Behold the Coconut!

So I've been researching Web resources for my Comp II students, Web sites offering free, full-text books and periodical articles (I'm interested in finding such sources for all kinds of subjects, but especially literature, literary biographies, and literary analyses). I've been investigating Google Books and Google Scholar, for instance.

Then, I came across this today in the Times. It's about Google's recent settlement with authors and publishers wherein Google will "pay $125 million to create a system under which customers will be charged for reading a copyrighted book, with the copyright holder and Google both taking percentages":
So while there is a large direct-mail effort, a dedicated Web site about the settlement in 36 languages...and an online strategy of the kind you would expect from Google, the bulk of the legal notice spending — about $7 million of a total of $8 million — is going to newspapers, magazines, even poetry journals, with at least one ad in each country. These efforts make this among the largest print legal-notice campaigns in history.

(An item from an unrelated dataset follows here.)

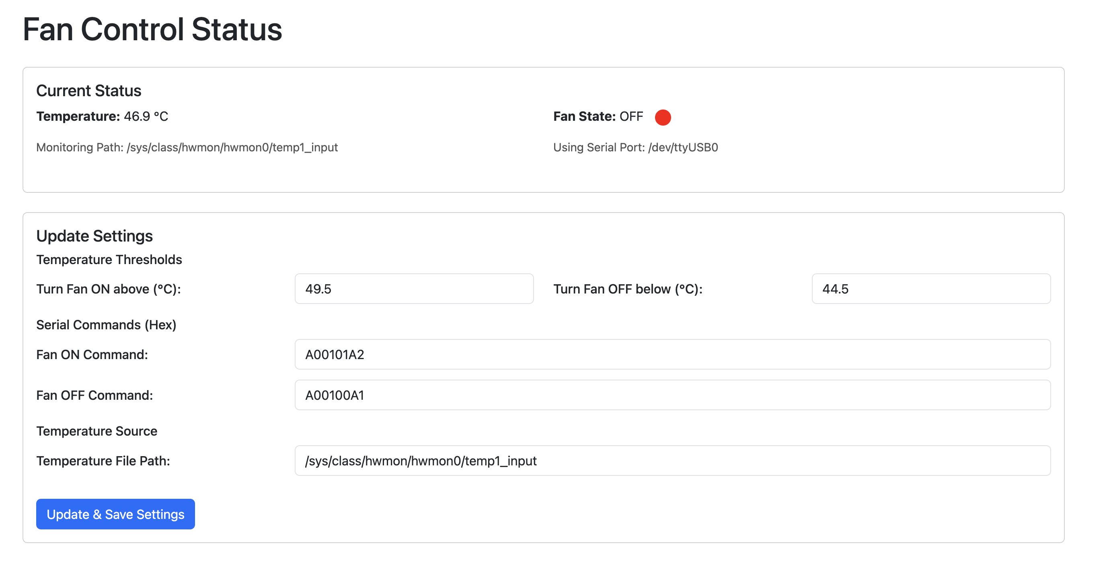Image resolution: width=1109 pixels, height=562 pixels.
Task: Click the Turn Fan ON above label
Action: (108, 289)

That Google is in the position of paying for so many print ads “is hilarious — it is the ultimate irony,” said Robert Klonoff, dean of Lewis & Clark Law School in Portland, Ore., and the author of a recent law review article titled “Making Class Actions Work: The Untapped Potential of the Internet.”

So far, more than 200 advertisements have run in more than 70 languages: in highbrow periodicals like The New York Review of Books and The Poetry Review in Britain; in general-interest publications like Parade and USA Today; in obscure foreign trade journals like China Copyright and Svensk Bokhandel; and in newspapers in places like Fiji, Greenland, the Falkland Islands, and the Micronesian island of Niue (the name is roughly translated as Behold the Coconut!), which has one newspaper.

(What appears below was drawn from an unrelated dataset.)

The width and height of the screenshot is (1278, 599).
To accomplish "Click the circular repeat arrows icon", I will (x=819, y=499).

The almost comically sweeping attempt to reach the world’s entire literate population is a reflection of the ambitions of the Google Book Search project, in which the company hopes to digitize every book — famous or not, in any language, published anywhere on earth — found in the world’s libraries.

Under the proposed settlement, reached on Oct. 28 and still subject to court approval, there must be an effort the court finds “reasonable and practicable” to find authors and publishers — especially copyright holders of so-called orphan books, which are still in copyright but long out of print. So the task means placing at least one advertisement in every country in the world.

Send me any links you think I might find useful.